WORK ITEM:
Copy the listing below exactly as it appears, line for line.

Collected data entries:

========================================

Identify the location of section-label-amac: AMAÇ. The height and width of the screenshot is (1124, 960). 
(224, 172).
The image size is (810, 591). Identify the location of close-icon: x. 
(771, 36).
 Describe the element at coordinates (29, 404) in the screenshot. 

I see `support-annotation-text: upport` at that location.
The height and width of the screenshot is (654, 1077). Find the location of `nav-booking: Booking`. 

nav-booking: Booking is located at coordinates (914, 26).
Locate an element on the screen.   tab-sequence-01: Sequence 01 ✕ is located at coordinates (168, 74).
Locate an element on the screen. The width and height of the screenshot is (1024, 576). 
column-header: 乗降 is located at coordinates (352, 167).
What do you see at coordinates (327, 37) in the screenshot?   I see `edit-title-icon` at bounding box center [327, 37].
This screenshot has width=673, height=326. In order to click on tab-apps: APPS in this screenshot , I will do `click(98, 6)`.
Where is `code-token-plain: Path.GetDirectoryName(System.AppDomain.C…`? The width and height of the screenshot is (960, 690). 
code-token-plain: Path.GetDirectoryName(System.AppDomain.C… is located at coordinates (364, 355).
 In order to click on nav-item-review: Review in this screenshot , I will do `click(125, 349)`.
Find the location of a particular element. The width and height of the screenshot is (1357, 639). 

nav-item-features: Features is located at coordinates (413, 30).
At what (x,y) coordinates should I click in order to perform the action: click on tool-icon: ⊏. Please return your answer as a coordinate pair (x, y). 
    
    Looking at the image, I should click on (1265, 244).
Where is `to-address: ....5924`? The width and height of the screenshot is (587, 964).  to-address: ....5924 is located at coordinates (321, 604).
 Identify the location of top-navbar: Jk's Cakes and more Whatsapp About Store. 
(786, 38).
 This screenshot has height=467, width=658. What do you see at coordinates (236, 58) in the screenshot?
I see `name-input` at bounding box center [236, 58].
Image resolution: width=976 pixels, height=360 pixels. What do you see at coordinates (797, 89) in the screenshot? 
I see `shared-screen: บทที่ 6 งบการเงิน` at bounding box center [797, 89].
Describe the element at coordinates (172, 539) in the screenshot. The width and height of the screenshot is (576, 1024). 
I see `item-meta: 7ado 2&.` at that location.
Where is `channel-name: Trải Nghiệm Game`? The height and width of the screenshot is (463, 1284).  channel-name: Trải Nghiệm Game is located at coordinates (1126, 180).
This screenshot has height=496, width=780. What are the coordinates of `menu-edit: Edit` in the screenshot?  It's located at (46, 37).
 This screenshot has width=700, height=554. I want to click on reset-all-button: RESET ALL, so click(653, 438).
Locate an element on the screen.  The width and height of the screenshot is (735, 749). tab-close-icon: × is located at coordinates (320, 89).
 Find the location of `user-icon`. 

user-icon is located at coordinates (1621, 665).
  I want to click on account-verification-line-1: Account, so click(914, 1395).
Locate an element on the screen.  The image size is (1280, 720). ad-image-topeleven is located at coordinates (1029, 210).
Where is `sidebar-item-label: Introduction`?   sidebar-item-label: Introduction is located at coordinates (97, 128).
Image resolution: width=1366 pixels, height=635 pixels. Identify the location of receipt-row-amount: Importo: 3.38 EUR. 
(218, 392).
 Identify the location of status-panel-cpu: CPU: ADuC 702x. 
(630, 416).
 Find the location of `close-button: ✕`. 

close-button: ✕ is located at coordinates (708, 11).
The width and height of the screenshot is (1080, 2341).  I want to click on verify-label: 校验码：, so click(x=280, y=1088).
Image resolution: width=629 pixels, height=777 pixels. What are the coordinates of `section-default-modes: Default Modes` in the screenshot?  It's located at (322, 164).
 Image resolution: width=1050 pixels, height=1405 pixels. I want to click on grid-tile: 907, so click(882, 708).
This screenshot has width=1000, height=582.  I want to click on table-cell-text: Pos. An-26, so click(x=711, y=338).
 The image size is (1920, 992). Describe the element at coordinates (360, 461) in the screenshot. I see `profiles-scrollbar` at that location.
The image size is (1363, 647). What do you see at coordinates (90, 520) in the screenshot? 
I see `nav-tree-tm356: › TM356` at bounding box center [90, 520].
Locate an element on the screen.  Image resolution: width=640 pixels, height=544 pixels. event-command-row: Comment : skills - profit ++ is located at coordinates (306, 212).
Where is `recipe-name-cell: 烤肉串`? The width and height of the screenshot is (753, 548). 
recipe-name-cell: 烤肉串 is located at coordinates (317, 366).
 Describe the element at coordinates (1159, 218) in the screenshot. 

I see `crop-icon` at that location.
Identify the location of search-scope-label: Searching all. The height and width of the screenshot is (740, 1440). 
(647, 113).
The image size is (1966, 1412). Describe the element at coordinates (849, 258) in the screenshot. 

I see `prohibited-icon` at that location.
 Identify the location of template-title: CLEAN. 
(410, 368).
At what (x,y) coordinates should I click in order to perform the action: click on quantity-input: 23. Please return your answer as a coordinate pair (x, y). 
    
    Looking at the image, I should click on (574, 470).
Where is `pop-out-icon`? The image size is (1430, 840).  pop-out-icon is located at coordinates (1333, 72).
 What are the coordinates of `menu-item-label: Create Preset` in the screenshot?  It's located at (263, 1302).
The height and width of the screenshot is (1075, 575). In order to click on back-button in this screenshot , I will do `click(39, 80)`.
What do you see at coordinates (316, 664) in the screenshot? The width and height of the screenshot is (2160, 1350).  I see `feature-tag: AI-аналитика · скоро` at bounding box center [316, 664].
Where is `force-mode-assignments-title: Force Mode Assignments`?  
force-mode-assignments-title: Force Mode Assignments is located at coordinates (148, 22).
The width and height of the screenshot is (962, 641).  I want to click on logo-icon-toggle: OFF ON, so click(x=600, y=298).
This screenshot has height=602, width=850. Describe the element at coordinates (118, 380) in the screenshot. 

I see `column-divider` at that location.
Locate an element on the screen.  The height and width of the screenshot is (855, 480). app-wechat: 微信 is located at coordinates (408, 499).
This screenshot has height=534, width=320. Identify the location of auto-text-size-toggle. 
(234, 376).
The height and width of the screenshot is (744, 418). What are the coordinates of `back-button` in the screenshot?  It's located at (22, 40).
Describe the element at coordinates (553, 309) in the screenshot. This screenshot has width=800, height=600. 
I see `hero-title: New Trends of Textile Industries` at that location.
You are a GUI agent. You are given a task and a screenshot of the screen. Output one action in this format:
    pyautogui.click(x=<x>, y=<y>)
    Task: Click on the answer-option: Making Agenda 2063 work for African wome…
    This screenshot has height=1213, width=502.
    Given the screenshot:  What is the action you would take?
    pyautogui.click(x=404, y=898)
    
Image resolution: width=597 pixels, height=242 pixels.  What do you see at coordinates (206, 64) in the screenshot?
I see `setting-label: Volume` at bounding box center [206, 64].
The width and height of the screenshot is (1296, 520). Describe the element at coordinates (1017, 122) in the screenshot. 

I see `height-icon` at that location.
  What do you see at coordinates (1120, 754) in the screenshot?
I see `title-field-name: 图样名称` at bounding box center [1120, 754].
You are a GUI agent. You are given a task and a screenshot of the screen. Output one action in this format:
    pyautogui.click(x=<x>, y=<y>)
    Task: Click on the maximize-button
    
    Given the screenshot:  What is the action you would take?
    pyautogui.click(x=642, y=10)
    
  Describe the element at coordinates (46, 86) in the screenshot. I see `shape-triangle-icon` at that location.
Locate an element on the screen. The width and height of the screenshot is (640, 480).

========================================

EXERCISE OUTPUT:
Identify the location of section-label-amac: AMAÇ. The height and width of the screenshot is (1124, 960). 
(224, 172).
The image size is (810, 591). Identify the location of close-icon: x. 
(771, 36).
 Describe the element at coordinates (29, 404) in the screenshot. 

I see `support-annotation-text: upport` at that location.
The height and width of the screenshot is (654, 1077). Find the location of `nav-booking: Booking`. 

nav-booking: Booking is located at coordinates (914, 26).
Locate an element on the screen.   tab-sequence-01: Sequence 01 ✕ is located at coordinates (168, 74).
Locate an element on the screen. The width and height of the screenshot is (1024, 576). 
column-header: 乗降 is located at coordinates (352, 167).
What do you see at coordinates (327, 37) in the screenshot?   I see `edit-title-icon` at bounding box center [327, 37].
This screenshot has width=673, height=326. In order to click on tab-apps: APPS in this screenshot , I will do `click(98, 6)`.
Where is `code-token-plain: Path.GetDirectoryName(System.AppDomain.C…`? The width and height of the screenshot is (960, 690). 
code-token-plain: Path.GetDirectoryName(System.AppDomain.C… is located at coordinates (364, 355).
 In order to click on nav-item-review: Review in this screenshot , I will do `click(125, 349)`.
Find the location of a particular element. The width and height of the screenshot is (1357, 639). 

nav-item-features: Features is located at coordinates (413, 30).
At what (x,y) coordinates should I click in order to perform the action: click on tool-icon: ⊏. Please return your answer as a coordinate pair (x, y). 
    
    Looking at the image, I should click on (1265, 244).
Where is `to-address: ....5924`? The width and height of the screenshot is (587, 964).  to-address: ....5924 is located at coordinates (321, 604).
 Identify the location of top-navbar: Jk's Cakes and more Whatsapp About Store. 
(786, 38).
 This screenshot has height=467, width=658. What do you see at coordinates (236, 58) in the screenshot?
I see `name-input` at bounding box center [236, 58].
Image resolution: width=976 pixels, height=360 pixels. What do you see at coordinates (797, 89) in the screenshot? 
I see `shared-screen: บทที่ 6 งบการเงิน` at bounding box center [797, 89].
Describe the element at coordinates (172, 539) in the screenshot. The width and height of the screenshot is (576, 1024). 
I see `item-meta: 7ado 2&.` at that location.
Where is `channel-name: Trải Nghiệm Game`? The height and width of the screenshot is (463, 1284).  channel-name: Trải Nghiệm Game is located at coordinates (1126, 180).
This screenshot has height=496, width=780. What are the coordinates of `menu-edit: Edit` in the screenshot?  It's located at (46, 37).
 This screenshot has width=700, height=554. I want to click on reset-all-button: RESET ALL, so click(653, 438).
Locate an element on the screen.  The width and height of the screenshot is (735, 749). tab-close-icon: × is located at coordinates (320, 89).
 Find the location of `user-icon`. 

user-icon is located at coordinates (1621, 665).
  I want to click on account-verification-line-1: Account, so click(914, 1395).
Locate an element on the screen.  The image size is (1280, 720). ad-image-topeleven is located at coordinates (1029, 210).
Where is `sidebar-item-label: Introduction`?   sidebar-item-label: Introduction is located at coordinates (97, 128).
Image resolution: width=1366 pixels, height=635 pixels. Identify the location of receipt-row-amount: Importo: 3.38 EUR. 
(218, 392).
 Identify the location of status-panel-cpu: CPU: ADuC 702x. 
(630, 416).
 Find the location of `close-button: ✕`. 

close-button: ✕ is located at coordinates (708, 11).
The width and height of the screenshot is (1080, 2341).  I want to click on verify-label: 校验码：, so click(x=280, y=1088).
Image resolution: width=629 pixels, height=777 pixels. What are the coordinates of `section-default-modes: Default Modes` in the screenshot?  It's located at (322, 164).
 Image resolution: width=1050 pixels, height=1405 pixels. I want to click on grid-tile: 907, so click(882, 708).
This screenshot has width=1000, height=582.  I want to click on table-cell-text: Pos. An-26, so click(x=711, y=338).
 The image size is (1920, 992). Describe the element at coordinates (360, 461) in the screenshot. I see `profiles-scrollbar` at that location.
The image size is (1363, 647). What do you see at coordinates (90, 520) in the screenshot? 
I see `nav-tree-tm356: › TM356` at bounding box center [90, 520].
Locate an element on the screen.  Image resolution: width=640 pixels, height=544 pixels. event-command-row: Comment : skills - profit ++ is located at coordinates (306, 212).
Where is `recipe-name-cell: 烤肉串`? The width and height of the screenshot is (753, 548). 
recipe-name-cell: 烤肉串 is located at coordinates (317, 366).
 Describe the element at coordinates (1159, 218) in the screenshot. 

I see `crop-icon` at that location.
Identify the location of search-scope-label: Searching all. The height and width of the screenshot is (740, 1440). 
(647, 113).
The image size is (1966, 1412). Describe the element at coordinates (849, 258) in the screenshot. 

I see `prohibited-icon` at that location.
 Identify the location of template-title: CLEAN. 
(410, 368).
At what (x,y) coordinates should I click in order to perform the action: click on quantity-input: 23. Please return your answer as a coordinate pair (x, y). 
    
    Looking at the image, I should click on (574, 470).
Where is `pop-out-icon`? The image size is (1430, 840).  pop-out-icon is located at coordinates (1333, 72).
 What are the coordinates of `menu-item-label: Create Preset` in the screenshot?  It's located at (263, 1302).
The height and width of the screenshot is (1075, 575). In order to click on back-button in this screenshot , I will do `click(39, 80)`.
What do you see at coordinates (316, 664) in the screenshot? The width and height of the screenshot is (2160, 1350).  I see `feature-tag: AI-аналитика · скоро` at bounding box center [316, 664].
Where is `force-mode-assignments-title: Force Mode Assignments`?  
force-mode-assignments-title: Force Mode Assignments is located at coordinates (148, 22).
The width and height of the screenshot is (962, 641).  I want to click on logo-icon-toggle: OFF ON, so click(x=600, y=298).
This screenshot has height=602, width=850. Describe the element at coordinates (118, 380) in the screenshot. 

I see `column-divider` at that location.
Locate an element on the screen.  The height and width of the screenshot is (855, 480). app-wechat: 微信 is located at coordinates (408, 499).
This screenshot has height=534, width=320. Identify the location of auto-text-size-toggle. 
(234, 376).
The height and width of the screenshot is (744, 418). What are the coordinates of `back-button` in the screenshot?  It's located at (22, 40).
Describe the element at coordinates (553, 309) in the screenshot. This screenshot has width=800, height=600. 
I see `hero-title: New Trends of Textile Industries` at that location.
You are a GUI agent. You are given a task and a screenshot of the screen. Output one action in this format:
    pyautogui.click(x=<x>, y=<y>)
    Task: Click on the answer-option: Making Agenda 2063 work for African wome…
    This screenshot has height=1213, width=502.
    Given the screenshot:  What is the action you would take?
    pyautogui.click(x=404, y=898)
    
Image resolution: width=597 pixels, height=242 pixels.  What do you see at coordinates (206, 64) in the screenshot?
I see `setting-label: Volume` at bounding box center [206, 64].
The width and height of the screenshot is (1296, 520). Describe the element at coordinates (1017, 122) in the screenshot. 

I see `height-icon` at that location.
  What do you see at coordinates (1120, 754) in the screenshot?
I see `title-field-name: 图样名称` at bounding box center [1120, 754].
You are a GUI agent. You are given a task and a screenshot of the screen. Output one action in this format:
    pyautogui.click(x=<x>, y=<y>)
    Task: Click on the maximize-button
    
    Given the screenshot:  What is the action you would take?
    pyautogui.click(x=642, y=10)
    
  Describe the element at coordinates (46, 86) in the screenshot. I see `shape-triangle-icon` at that location.
Locate an element on the screen. The width and height of the screenshot is (640, 480).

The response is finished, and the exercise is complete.